자궁천골 인대(uterosacral ligaments, USL)는 자궁, 자궁경부, 질을 지지하는 중요한 구조이며, 자궁경부를 천골에 묶어 준다⁴. USL이 손상되면 여성은 POP 발병 위험이 높아집니다. 임신과 출산은 USL에 추가적인 부담을 주어 잠재적으로 부상을 유발하고 POP의 가능성을 높이는 것으로 믿어집니다. USL은 평활근 세포, 혈관 및 림프관이 인대를 따라 이질적으로 분포되어 있는 복합 조직으로, 경추, 중간, 천골 부위의 세 부분으로 나눌 수 있다⁹. USL의 기계적 무결성은 콜라겐, 엘라스틴 및 프로테오글리칸과 같은 세포외 기질(ECM) 성분에서 파생됩니다 ^5,9,10. 유형 I 콜라겐 섬유는 인대 조직의 주요 하중 지지 인장 성분으로 알려져 있으므로 USL 실패 및 POP¹¹에 관여할 가능성이 높습니다.

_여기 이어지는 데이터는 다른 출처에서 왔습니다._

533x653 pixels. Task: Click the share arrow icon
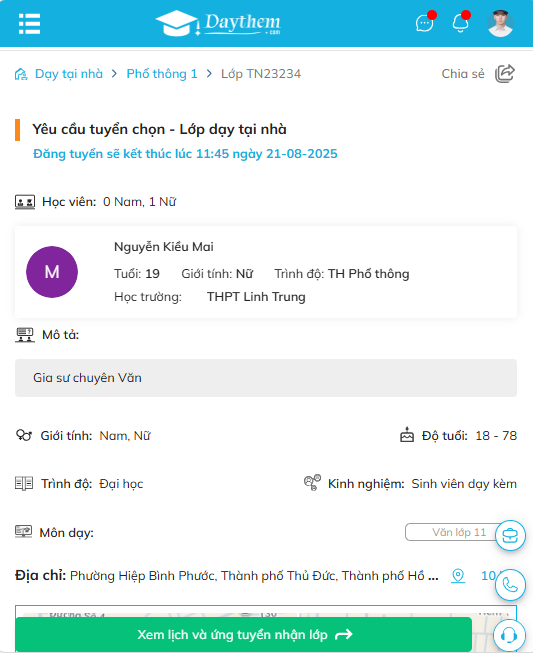click(x=505, y=74)
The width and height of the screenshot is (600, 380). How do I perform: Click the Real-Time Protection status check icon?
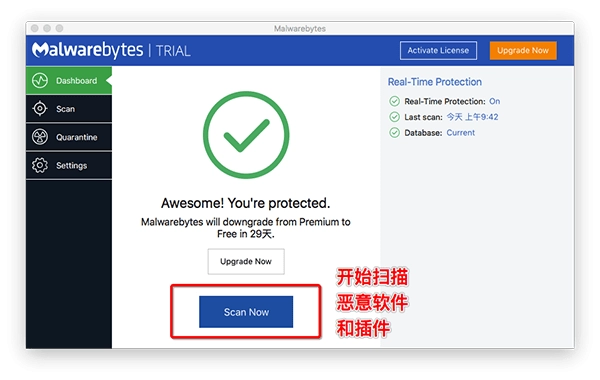click(x=394, y=101)
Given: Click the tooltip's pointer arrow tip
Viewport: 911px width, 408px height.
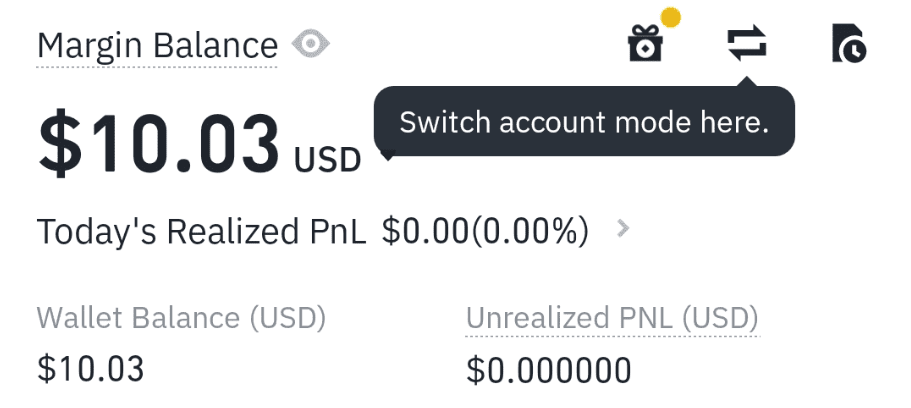Looking at the screenshot, I should (x=746, y=80).
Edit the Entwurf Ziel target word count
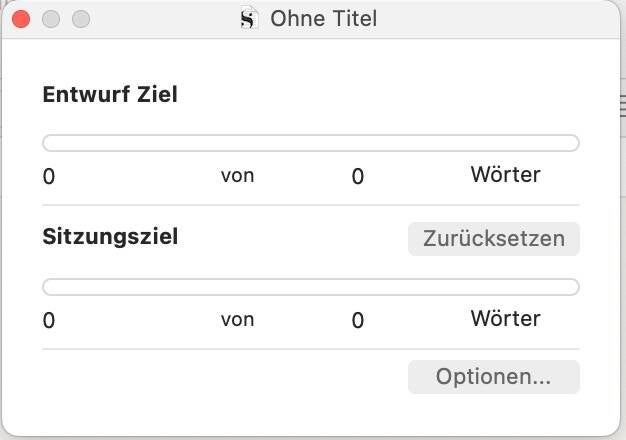This screenshot has height=440, width=626. [x=358, y=177]
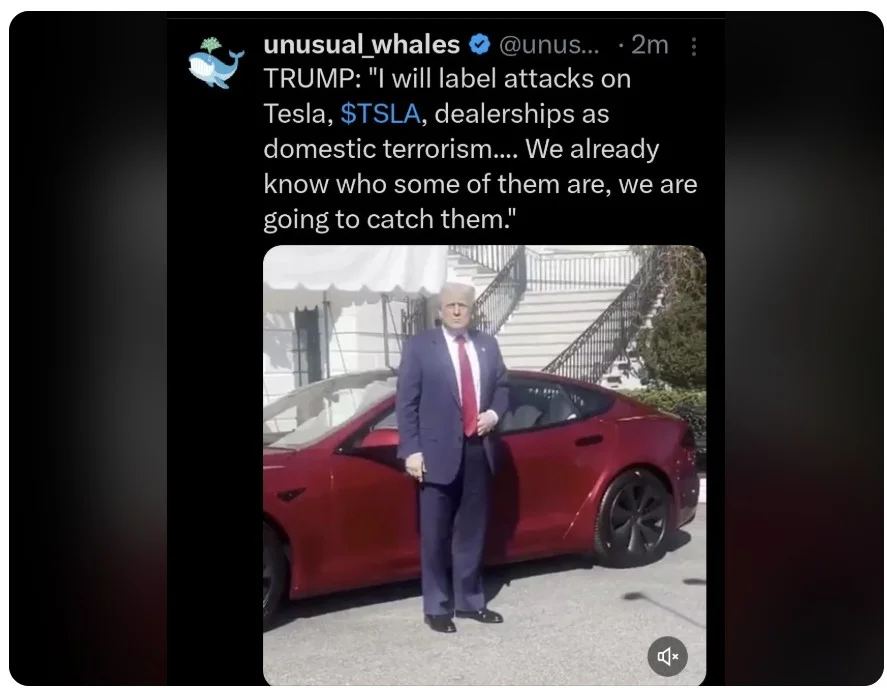This screenshot has height=688, width=887.
Task: Click the blue verified checkmark badge
Action: click(x=479, y=44)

여성에서 POP의 원인, 유병률 및 영향에 대한 지식이 부족합니다. 여성의 골반저에 대한 이해를 높이기 위해서는 적절한 POP 동물 모델의 개발이 필요합니다. 생쥐와 인간은 골반 내에서 요관, 직장, 방광, 난소, 원형 인대⁹와 같은 유사한 해부학적 랜드마크를 가지고 있을 뿐만 아니라 자궁, 자궁경부, 천골과 USL의 유사한 교차점을 가지고 있다. 또한, 마우스는 유전자 조작이 용이하며 POP⁹ 연구를 위해 쉽게 접근할 수 있고 비용 효율적인 모델이 될 가능성이 있습니다.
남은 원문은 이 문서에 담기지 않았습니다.